Un nuovo terremoto giudiziario fa tremare la sanità valdostana. Questa volta a finire nel mirino della Procura è l’assegnazione, da parte dell’Usl Valle d’Aosta, del servizio di pulizie all’Ospedale regionale “Umberto Parini” di Aosta. Gli inquirenti ipotizzano che l’appalto da 3 milioni di euro sia stato pilotato. Sono 4, al momento, i nomi finiti nel registro degli indagati. Si tratta dell’ex direttore generale dell’Usl Lorenzo Ardissone - che dopo l’esperienza nella nostra regione tra il 2013 e il 2015 aveva diretto l’Ausl Torino 4 e ora è in pensione - , del procuratore dell’azienda che aveva vinto la gara Massimo Cassinelli e di altri 2 dirigenti della CM Service di Cascinette d’Ivrea. L’inchiesta, ancora allo stadio iniziale, ruota attorno al sospetto i 4 indagati avrebbero condizionato, ricorrendo ad alcune “pressioni”, il dirigente Usl che si occupava dell’appalto. Martedì scorso, 7 dicembre, i carabinieri, ai quali sono affidate le indagini coordinate dal pm Luca Ceccanti, hanno perquisito la casa in Piemonte di Lorenzo Ardissone. I militari hanno sequestrato un telefonino e un personal computer. I dispositivi saranno sottoposti ad accertamenti come la documentazione acquisita negli uffici Usl.
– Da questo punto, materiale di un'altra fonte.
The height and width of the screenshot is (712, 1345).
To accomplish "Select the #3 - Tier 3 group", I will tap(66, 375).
La CM Service, stando all’esito della gara, doveva subentrare alla precedente aggiudicataria, che ha impugnato la procedura dinanzi alla giustizia amministrativa, prima al Tar, quindi fino al Consiglio di Stato, con la sospensione dell’appalto.
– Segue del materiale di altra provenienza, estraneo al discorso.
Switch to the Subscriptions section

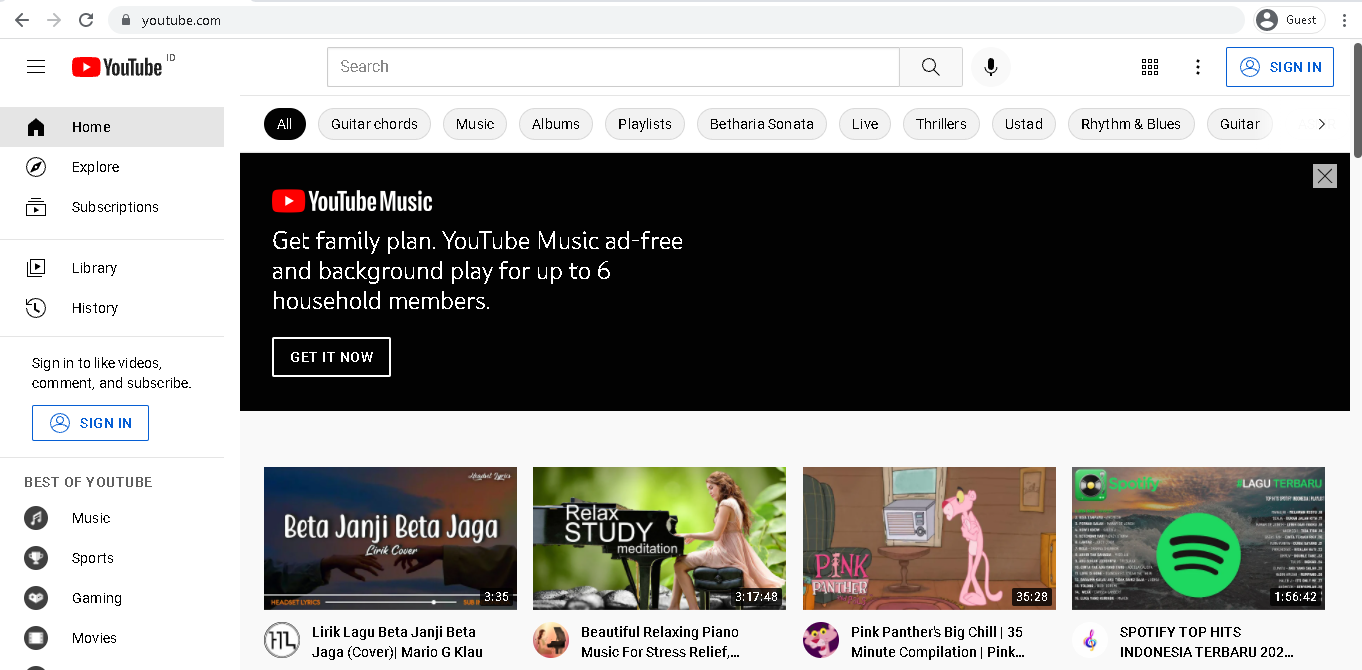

Per dare continuità al servizio, l’Usl ha incaricato per 4 anni, da giovedì 1° luglio scorso, un raggruppamento di imprese individuato tra i soggetti Consip, ovvero l’offerta riservata alla pubblica amministrazione. È in questa fase che la Procura ritiene siano state esercitate delle pressioni: Lorenzo Ardissone e i 3 rappresentanti della CM Service avrebbero telefonato al dirigente, cercando di convincerlo - dopo un affidamento temporaneo alla ditta ricorrente - ad assegnare il lavoro alla vincitrice della gara. Sempre secondo gli interenti, Massimo Cassinelli si sarebbe inoltre recato dal funzionario che seguiva la pratica. In quell’occasione, oltre a “perorare” la causa della sua azienda, avrebbe avvisato il dirigente che nell’ufficio erano attivi dei dispositivi per le intercettazioni, operate dall’autorità giudiziaria. I difensori degli indagati respingono ogni addebito.